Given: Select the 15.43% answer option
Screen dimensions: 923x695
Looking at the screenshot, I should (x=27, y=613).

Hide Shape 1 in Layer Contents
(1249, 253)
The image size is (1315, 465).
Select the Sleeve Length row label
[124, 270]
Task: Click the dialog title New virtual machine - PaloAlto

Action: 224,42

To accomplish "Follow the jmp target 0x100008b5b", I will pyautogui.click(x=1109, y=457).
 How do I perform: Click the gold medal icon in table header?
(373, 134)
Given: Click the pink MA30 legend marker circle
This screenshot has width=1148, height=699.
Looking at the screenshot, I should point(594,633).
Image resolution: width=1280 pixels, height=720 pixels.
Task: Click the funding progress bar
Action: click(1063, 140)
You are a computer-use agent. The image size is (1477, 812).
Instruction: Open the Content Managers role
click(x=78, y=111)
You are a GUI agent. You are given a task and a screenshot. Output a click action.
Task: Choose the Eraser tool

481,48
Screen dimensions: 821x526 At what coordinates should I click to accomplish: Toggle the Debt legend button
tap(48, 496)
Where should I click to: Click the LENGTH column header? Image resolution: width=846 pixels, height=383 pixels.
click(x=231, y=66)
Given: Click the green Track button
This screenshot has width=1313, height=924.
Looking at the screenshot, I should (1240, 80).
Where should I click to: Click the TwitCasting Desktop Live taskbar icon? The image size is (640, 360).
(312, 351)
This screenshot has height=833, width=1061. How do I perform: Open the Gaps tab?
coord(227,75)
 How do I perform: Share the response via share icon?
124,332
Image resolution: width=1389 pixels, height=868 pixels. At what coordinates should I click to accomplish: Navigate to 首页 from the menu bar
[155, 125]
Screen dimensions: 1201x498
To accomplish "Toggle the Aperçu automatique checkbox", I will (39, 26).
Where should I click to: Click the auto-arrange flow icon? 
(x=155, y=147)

++++++++

Instructions to follow: Extract the rows above verbatim, from the line that contains "How do I perform: Click" through the line that contains "Action: click(1063, 140)", including both of those lines.

Finished answer:
 How do I perform: Click the gold medal icon in table header?
(373, 134)
Given: Click the pink MA30 legend marker circle
This screenshot has width=1148, height=699.
Looking at the screenshot, I should point(594,633).
Image resolution: width=1280 pixels, height=720 pixels.
Task: Click the funding progress bar
Action: click(1063, 140)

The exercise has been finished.